» To do: Reproduce the data exactly. Omit no record.

» Supplied data:
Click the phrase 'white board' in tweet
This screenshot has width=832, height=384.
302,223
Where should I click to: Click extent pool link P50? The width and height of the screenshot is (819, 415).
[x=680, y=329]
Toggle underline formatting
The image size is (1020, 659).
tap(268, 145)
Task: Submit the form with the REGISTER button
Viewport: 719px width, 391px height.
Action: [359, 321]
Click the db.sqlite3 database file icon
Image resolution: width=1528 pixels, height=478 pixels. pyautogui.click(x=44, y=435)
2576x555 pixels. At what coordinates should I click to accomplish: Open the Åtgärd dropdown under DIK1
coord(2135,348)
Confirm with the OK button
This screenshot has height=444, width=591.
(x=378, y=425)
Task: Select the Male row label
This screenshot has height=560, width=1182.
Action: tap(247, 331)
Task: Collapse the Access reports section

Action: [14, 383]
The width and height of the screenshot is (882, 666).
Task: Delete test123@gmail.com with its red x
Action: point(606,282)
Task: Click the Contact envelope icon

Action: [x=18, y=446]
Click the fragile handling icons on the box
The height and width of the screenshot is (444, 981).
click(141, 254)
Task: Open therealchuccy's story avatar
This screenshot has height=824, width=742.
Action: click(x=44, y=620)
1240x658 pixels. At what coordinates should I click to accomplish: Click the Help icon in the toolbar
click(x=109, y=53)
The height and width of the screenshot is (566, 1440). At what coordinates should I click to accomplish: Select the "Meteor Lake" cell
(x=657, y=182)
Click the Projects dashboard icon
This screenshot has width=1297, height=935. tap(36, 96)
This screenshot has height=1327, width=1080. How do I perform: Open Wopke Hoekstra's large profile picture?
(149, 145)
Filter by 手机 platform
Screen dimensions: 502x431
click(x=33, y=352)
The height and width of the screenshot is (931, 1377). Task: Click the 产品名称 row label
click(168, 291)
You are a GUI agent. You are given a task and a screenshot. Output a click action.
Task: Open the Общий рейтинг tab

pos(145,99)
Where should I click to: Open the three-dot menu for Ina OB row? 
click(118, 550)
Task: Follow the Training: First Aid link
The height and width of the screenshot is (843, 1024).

» Task answer:
Click the phrase 'white board' in tweet
This screenshot has width=832, height=384.
302,223
Where should I click to: Click extent pool link P50? The width and height of the screenshot is (819, 415).
[x=680, y=329]
Toggle underline formatting
The image size is (1020, 659).
tap(268, 145)
Task: Submit the form with the REGISTER button
Viewport: 719px width, 391px height.
Action: [359, 321]
Click the db.sqlite3 database file icon
Image resolution: width=1528 pixels, height=478 pixels. pyautogui.click(x=44, y=435)
2576x555 pixels. At what coordinates should I click to accomplish: Open the Åtgärd dropdown under DIK1
coord(2135,348)
Confirm with the OK button
This screenshot has height=444, width=591.
(x=378, y=425)
Task: Select the Male row label
This screenshot has height=560, width=1182.
Action: tap(247, 331)
Task: Collapse the Access reports section

Action: [14, 383]
The width and height of the screenshot is (882, 666).
Task: Delete test123@gmail.com with its red x
Action: point(606,282)
Task: Click the Contact envelope icon

Action: [x=18, y=446]
Click the fragile handling icons on the box
The height and width of the screenshot is (444, 981).
click(141, 254)
Task: Open therealchuccy's story avatar
This screenshot has height=824, width=742.
Action: click(x=44, y=620)
1240x658 pixels. At what coordinates should I click to accomplish: Click the Help icon in the toolbar
click(x=109, y=53)
The height and width of the screenshot is (566, 1440). At what coordinates should I click to accomplish: Select the "Meteor Lake" cell
(x=657, y=182)
Click the Projects dashboard icon
This screenshot has width=1297, height=935. tap(36, 96)
This screenshot has height=1327, width=1080. How do I perform: Open Wopke Hoekstra's large profile picture?
(149, 145)
Filter by 手机 platform
Screen dimensions: 502x431
click(x=33, y=352)
The height and width of the screenshot is (931, 1377). Task: Click the 产品名称 row label
click(168, 291)
You are a GUI agent. You are given a task and a screenshot. Output a click action.
Task: Open the Общий рейтинг tab

pos(145,99)
Where should I click to: Open the three-dot menu for Ina OB row? 
click(118, 550)
Task: Follow the Training: First Aid link
The height and width of the screenshot is (843, 1024).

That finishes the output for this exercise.